How can I leverage my credit card to generate income?*
I’m guessing you have used the term “leverage” to mean “take advantage of” but I can’t help noting that leverage also means borrow, as in “Wall Street Banks were leveraged by 1:30 during the run up to GFC”.
While “Transactors” – me included – pay off their full monthly balance on their credit card every month, a sizeable percentage of credit cardholders are “Revolvers” i.e. they pay less than the full balance and carry forward the outstandings to the following month. By doing so, they’re effectively borrowing money from the credit card company aka bank. They can generate income if they deploy the loan in money-earning pursuits.
There are legends about Silicon Valley startups whose founders raised seed capital by doing exactly that on 15 credit cards!

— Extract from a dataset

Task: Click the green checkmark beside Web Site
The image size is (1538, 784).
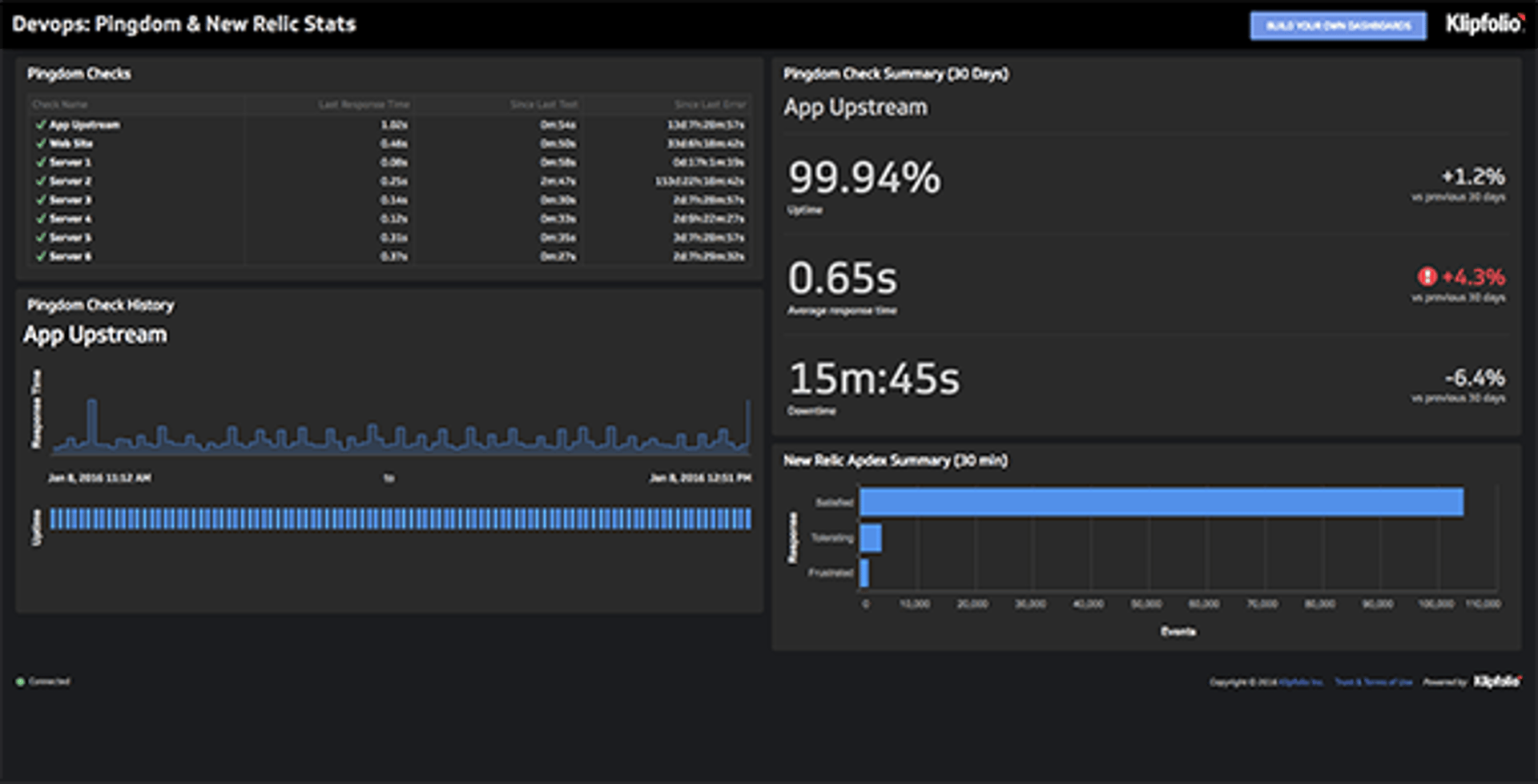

Many of them went on to become unicorns, thus generating income from credit card debt.
One other way to generate income from credit cards is rewards. Copy-pasting from Credit Card Best Practices – Part 1:
Put all your spends on credit card so that you can maximize your rewards earnings.
There’s this story of this Hong Kong billionaire who leveraged rewards to new heights. As I highlighted in InCREDible Rise Of CRED:
Hong Kong billionaire Liu Yiqian won the auction for a famous painting and put the ~$175 million tab on his American Express credit card. He earned enough reward points from this transaction to get unlimited number of free first class tickets from him and family from anywhere to anywhere in the world by any airline for their entire life. On a side note, this is testimony that people may use credit card even when they have cash. Source: Billionaire earns first-class travel for life by putting Modigliani nude on Amex.

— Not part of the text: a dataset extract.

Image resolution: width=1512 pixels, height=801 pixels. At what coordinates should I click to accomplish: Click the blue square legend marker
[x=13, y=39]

My personal favorite of generating returns from credit card is via cash advance, as I described in Credit Card Best Practices – Part 2:
The tax year end was fast approaching. I wanted to open a Public Provident Fund account (India’s equivalent of pension) to save income tax. I didn’t have the spare cash. I took a cash advance on my credit card and used that money to fund the PPF account opening. I paid the outstanding in full the next month. Of course, I incurred exorbitant interest charges. But the amount of tax I saved was 5X the amount of interest I paid. I don’t think I’ve ever achieved such a high ROI on any other “investment” in my life.
*: This is the original question I answered. I’m repeating it to help me make sense of my answer in case it’s moved to / merged with some other question that I didn’t answer.